State Atty. Gen. Jerry Brown has come out against a recent appellate court judgment overturning a law that bars violent felons from possessing body armor. His office will petition the state Supreme Court next month to review the decision, his office said Tuesday.
"Every day, California's law enforcement officers put their lives on the line to protect our communities," Brown said in a prepared statement. "Allowing violent felons to possess military-grade body armor puts their lives further at risk and jeopardizes public safety."
The petition to the state Supreme Court will be filed by mid-January, according to Brown's staff.
The court is not obligated to review the decision, but law enforcement groups nonetheless hailed Brown's announcement.
"We're extremely happy that he decided to appeal that decision," said Paul Weber, president of the Los Angeles Police Protective League, the union for LAPD officers. "We're talking about serious, hard-core criminals. They're violent offenders, and they want to have a tactical advantage over the police."

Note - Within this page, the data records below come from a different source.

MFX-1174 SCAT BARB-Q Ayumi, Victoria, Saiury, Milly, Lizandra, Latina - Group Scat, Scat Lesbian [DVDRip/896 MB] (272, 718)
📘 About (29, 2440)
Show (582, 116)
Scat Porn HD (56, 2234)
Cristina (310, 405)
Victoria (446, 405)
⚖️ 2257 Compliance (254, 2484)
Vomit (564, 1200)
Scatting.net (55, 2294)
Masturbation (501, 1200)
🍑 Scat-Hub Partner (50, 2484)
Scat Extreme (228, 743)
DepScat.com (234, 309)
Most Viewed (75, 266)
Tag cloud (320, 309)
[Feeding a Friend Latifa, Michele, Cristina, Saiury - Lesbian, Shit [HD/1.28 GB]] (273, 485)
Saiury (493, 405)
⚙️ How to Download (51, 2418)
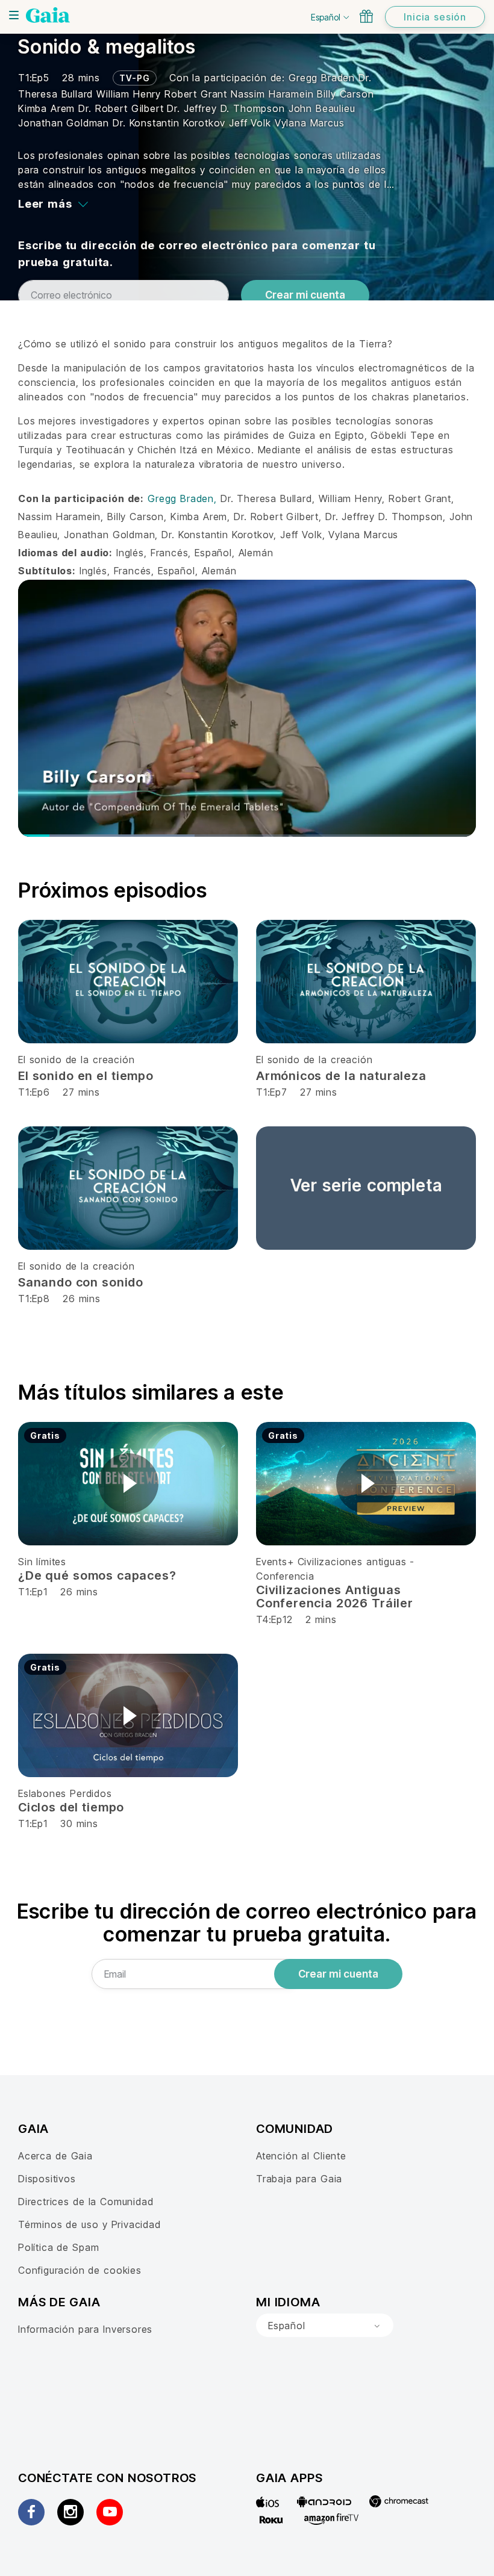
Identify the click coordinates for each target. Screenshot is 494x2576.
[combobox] (324, 2326)
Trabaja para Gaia (299, 2179)
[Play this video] (128, 1483)
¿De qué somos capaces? (97, 1575)
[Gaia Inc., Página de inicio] (48, 15)
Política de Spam (58, 2247)
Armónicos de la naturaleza (341, 1076)
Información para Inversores (85, 2329)
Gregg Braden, (184, 498)
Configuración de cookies (80, 2270)
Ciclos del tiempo (71, 1807)
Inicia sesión (435, 17)
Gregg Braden (323, 78)
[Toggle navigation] (14, 15)
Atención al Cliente (301, 2156)
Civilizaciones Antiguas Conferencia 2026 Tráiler (334, 1596)
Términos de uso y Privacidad (89, 2224)
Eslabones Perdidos (65, 1793)
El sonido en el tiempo (86, 1076)
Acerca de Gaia (55, 2156)
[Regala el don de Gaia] (366, 16)
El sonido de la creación (76, 1060)
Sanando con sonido (80, 1282)
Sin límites (42, 1562)
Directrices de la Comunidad (85, 2202)
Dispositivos (47, 2179)
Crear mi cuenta (305, 295)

The decade-old ban was enacted after the 1997 North Hollywood shootout, a confrontation between Los Angeles police and two heavily armed and armored bank robbers that received wide media coverage. The state Legislature passed the law in 1998 as a measure to protect police.
But the 2nd District Court of Appeal in Los Angeles overturned the state law earlier this month, saying it was unconstitutional because the definition of body armor was too vague.
The challenge to the body armor ban came after the Los Angeles Police Department's 2007 arrest of Ethan Saleem, a parolee who had been convicted of voluntary manslaughter.
Saleem was arrested when police noticed that he was wearing a 10-pound, bulletproof vest beneath his shirt, according to court records.
"Certainly, Saleem wasn't wearing body armor because he was going to a job interview or going on a date," the union said in a statement released soon after the appellate court decision.
The attorney defending Saleem argued that the law failed to clearly define what constituted body armor. The Legislature deferred to a complicated set of guidelines designed for police departments, the lawyer argued, and only a munitions expert would be able to decipher them.
Police said the notion that violent felons would be unsure if they were wearing body armor was laughable.
"We're hoping the California Supreme Court will decide to overturn it," said Weber, whose organization represents nearly 10,000 officers.